Untuk mengatasi hambatan tersebut, Pemprov Kalteng menyiapkan sejumlah kebijakan strategis, di antaranya: penguatan regulasi daerah dan penetapan MBG sebagai prioritas dalam RPJMD dan RKPD, koordinasi lintas OPD, pembentukan hub distribusi komoditas pada zona strategis, pemberdayaan koperasi desa dan BUMDes sebagai pemasok pangan.
Kemudian terhadap penggunaan moda transportasi khusus seperti perahu motor dan cold box, pemetaan digital aksesibilitas sekolah terpencil. “Kami optimis MBG bisa menjadi pengungkit ekonomi Kalteng melalui permintaan komoditas lokal yang stabil,” ujar Herson.
Dalam laporan yang dibacakan Kepala Koordinator BGN Kalteng, Elisa Agustino, Direktur Sistem Pemenuhan Gizi BGN Enny Indarty menegaskan bahwa MBG merupakan program strategis nasional yang memberi efek ganda bagi pembangunan.
“Program ini memiliki potensi effect signifikan terhadap perekonomian daerah, membuka lapangan kerja, meningkatkan permintaan produk lokal, dan memperkuat UMKM serta petani,” jelasnya. Dia juga menegaskan bahwa MBG menjadi bagian dari agenda Trisula Pembangunan Nasional 2019–2029: pertumbuhan ekonomi, pengentasan kemiskinan, dan pengembangan SDM berkualitas.

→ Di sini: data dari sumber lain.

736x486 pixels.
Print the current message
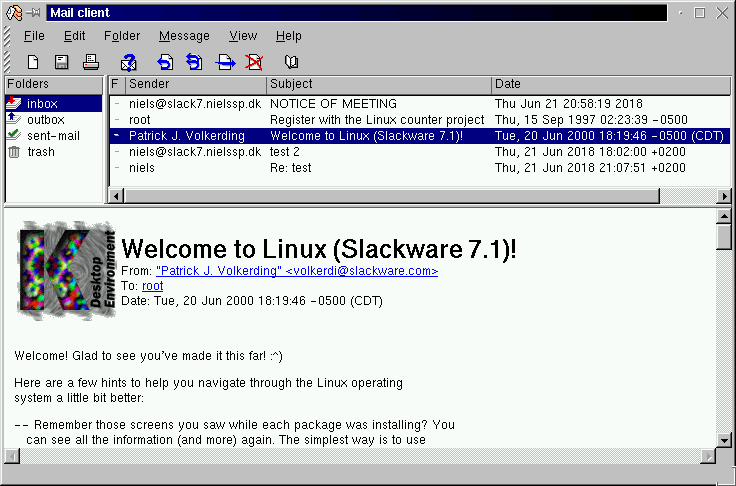(90, 62)
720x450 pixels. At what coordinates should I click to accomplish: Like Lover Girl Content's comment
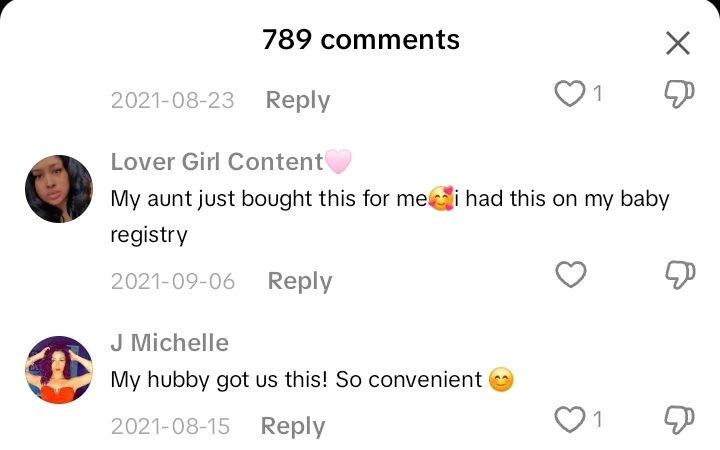570,275
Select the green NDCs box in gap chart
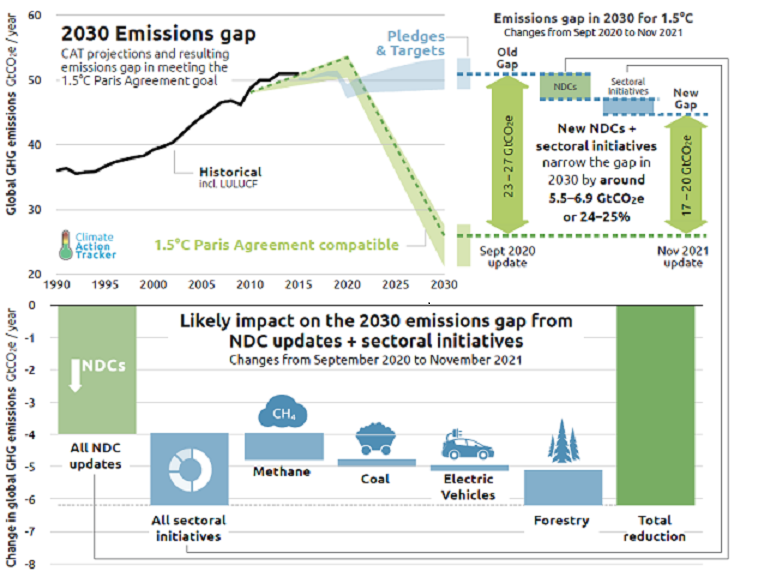Viewport: 758px width, 577px height. (566, 87)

BGN turut menyoroti berbagai tantangan MBG di wilayah kepulauan maupun daerah terpencil, seperti kendala distribusi bahan pokok, kerentanan gizi, terbatasnya kapasitas pengelolaan, keterjangkauan sasaran, serta akses masyarakat yang beragam. Karena itu, pemantauan dampak ekonomi MBG dilakukan melalui uji petik di empat provinsi, termasuk Kalimantan Tengah.

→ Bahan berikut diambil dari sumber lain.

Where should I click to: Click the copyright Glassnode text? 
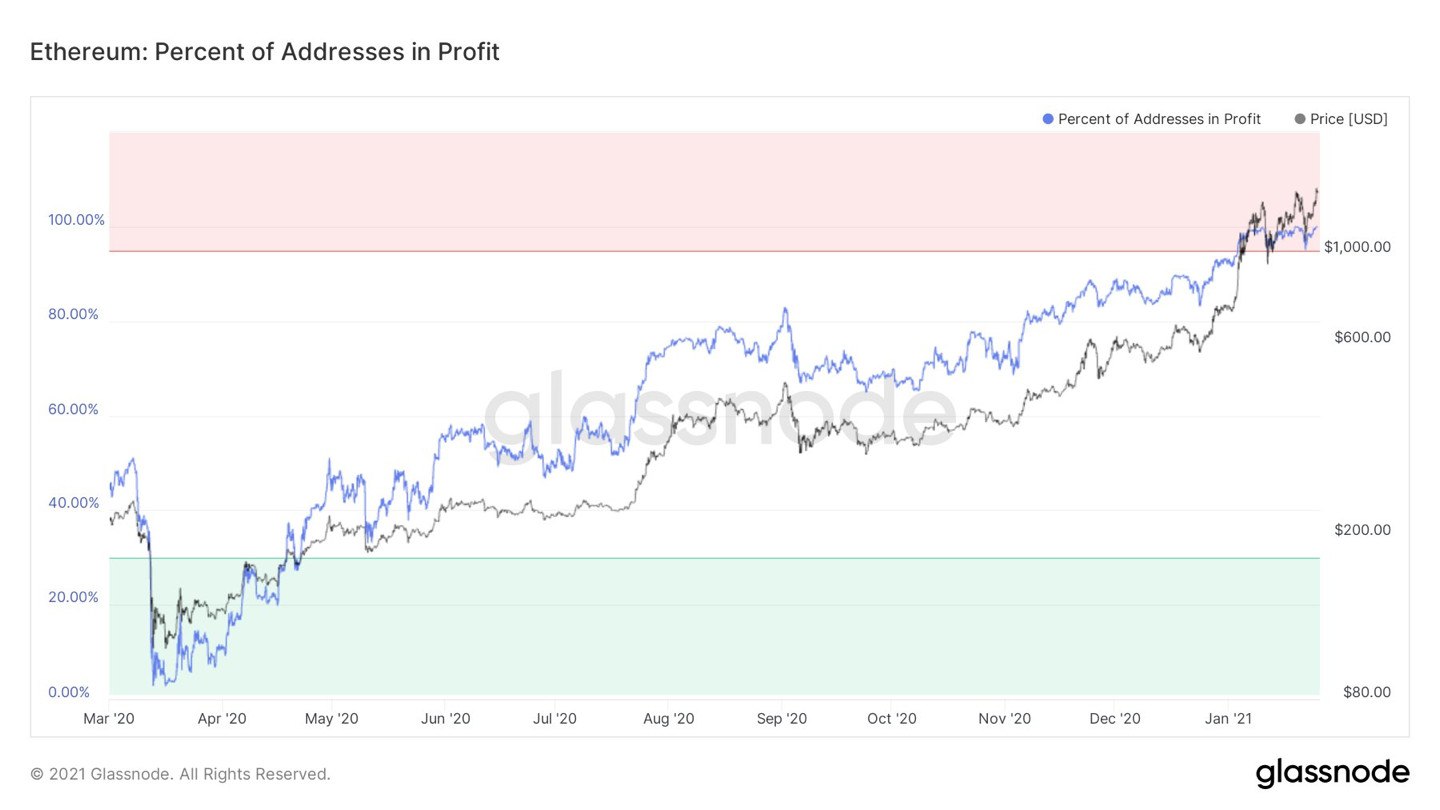pos(180,774)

Enny juga menekankan pentingnya mitigasi risiko ketersediaan pangan, mengingat sebagian wilayah Kalteng tidak mudah ditanami beras, serta potensi kompetisi komoditas antara kebutuhan rumah tangga dan kebutuhan sekolah. “Perlu peran aktif pemerintah daerah untuk menjaga stabilitas pangan, termasuk di wilayah 3T yang masih ada di Kalteng,” ujarnya.

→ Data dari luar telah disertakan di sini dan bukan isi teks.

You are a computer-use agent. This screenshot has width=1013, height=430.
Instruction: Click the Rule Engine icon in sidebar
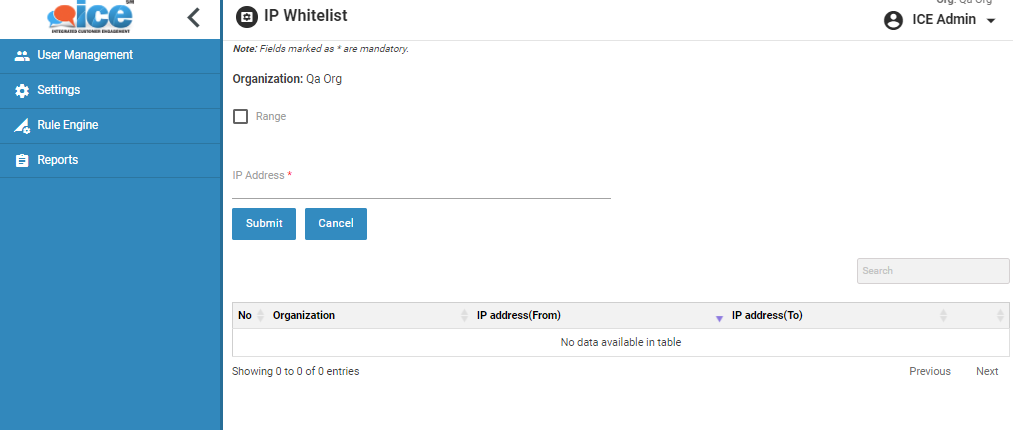tap(22, 126)
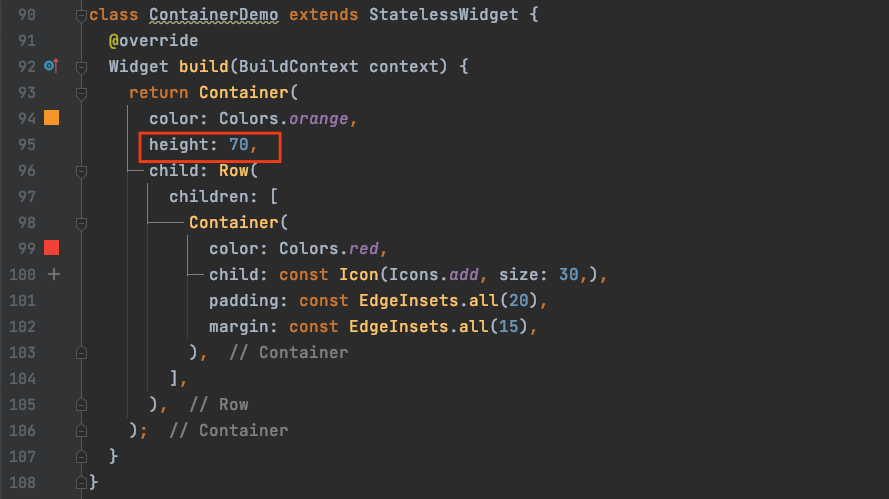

Melalui forum ini, Pemrov, BGN dan Bappenas berharap umuskan mekanisme pemantauan yang lebih komprehensif agar dampak MBG terhadap perekonomian daerah dapat terukur secara jelas. “Perencanaan nasional kehilangan makna jika ketimpangan antardaerah dibiarkan. Memastikan setiap wilayah tumbuh bersama adalah kunci menuju Indonesia yang berdaulat dan sejahtera,” demikian disampaikan dalam penutupan resmi BGN.